### Page text:
******

Channels
Prop guillotine at Tel Aviv rally

Not everything is incitement

Op-ed: Pretentious protest artists, who harm their own side much more than they harm the other side, exist both on the Right and on the Left; the problem is we also have people in both camps who keep crying out ‘incitement’ over every bit of nonsense, as if we have lost our sense of proportion.

The prop guillotine display at Tel Aviv’s Rothschild Boulevard on Saturday evening joined equally delusional displays like the hangman’s noose at the Bezalel Academy of Art and Design in Jerusalem and the golden statue of Prime Minister Benjamin Netanyahu at Rabin Square in Tel Aviv.

 

 

All these displays, and others we have already forgotten, can be seen as a final indication that neither side on the political map has a monopoly over political protest displays of particularly poor taste.

 

Pretentious protest artists, who harm their own side much more than they harm the other side, exist both on the Right and on the Left, probably in a pretty similar distribution. The problem is that we also have people in both camps who keep crying out “incitement” over every bit of nonsense. Every poster is incitement. Every display is a call for murder. It’s as if we have lost our sense of proportion, forever.

******

### Data extracted from a collection:
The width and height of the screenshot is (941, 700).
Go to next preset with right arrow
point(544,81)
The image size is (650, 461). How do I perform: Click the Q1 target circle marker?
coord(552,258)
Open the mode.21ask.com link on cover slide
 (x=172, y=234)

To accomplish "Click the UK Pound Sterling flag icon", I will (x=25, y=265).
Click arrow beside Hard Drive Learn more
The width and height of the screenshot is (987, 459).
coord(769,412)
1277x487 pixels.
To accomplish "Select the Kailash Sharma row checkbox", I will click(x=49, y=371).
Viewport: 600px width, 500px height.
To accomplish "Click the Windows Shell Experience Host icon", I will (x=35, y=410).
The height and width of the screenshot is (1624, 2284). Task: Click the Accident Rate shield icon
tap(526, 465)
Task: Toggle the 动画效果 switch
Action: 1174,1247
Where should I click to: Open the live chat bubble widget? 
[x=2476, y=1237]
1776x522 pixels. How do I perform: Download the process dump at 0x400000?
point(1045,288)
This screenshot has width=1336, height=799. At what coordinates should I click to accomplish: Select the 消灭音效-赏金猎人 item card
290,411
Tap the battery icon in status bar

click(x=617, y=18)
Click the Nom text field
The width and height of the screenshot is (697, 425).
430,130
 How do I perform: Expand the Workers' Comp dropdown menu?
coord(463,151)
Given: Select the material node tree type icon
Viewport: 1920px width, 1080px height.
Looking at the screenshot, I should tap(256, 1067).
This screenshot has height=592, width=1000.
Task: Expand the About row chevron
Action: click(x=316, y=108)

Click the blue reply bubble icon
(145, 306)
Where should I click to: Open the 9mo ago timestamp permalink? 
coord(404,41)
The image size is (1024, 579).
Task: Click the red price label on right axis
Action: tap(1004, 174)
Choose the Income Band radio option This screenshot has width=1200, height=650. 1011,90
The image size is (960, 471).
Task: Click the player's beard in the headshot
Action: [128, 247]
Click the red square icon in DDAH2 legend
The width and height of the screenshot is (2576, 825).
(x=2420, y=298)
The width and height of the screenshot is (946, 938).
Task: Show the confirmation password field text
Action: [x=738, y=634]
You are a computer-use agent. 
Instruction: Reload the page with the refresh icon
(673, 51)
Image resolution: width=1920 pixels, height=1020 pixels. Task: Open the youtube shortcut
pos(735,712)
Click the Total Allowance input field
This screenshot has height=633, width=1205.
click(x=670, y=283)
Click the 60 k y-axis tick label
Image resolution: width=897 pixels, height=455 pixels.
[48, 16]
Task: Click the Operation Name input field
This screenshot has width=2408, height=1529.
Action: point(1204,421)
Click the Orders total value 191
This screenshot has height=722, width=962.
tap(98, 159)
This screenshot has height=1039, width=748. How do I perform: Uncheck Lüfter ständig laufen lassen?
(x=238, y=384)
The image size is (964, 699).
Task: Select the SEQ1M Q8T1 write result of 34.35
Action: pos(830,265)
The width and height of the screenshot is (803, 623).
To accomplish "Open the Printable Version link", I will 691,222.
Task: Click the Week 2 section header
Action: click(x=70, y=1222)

******

### Exercise details:
Please list every protest display the op-ed above names, along with the location given for each.

### Result:
- Prop guillotine: Rothschild Boulevard, Tel Aviv
- Hangman's noose: Bezalel Academy of Art and Design, Jerusalem
- Golden statue of Prime Minister Benjamin Netanyahu: Rabin Square, Tel Aviv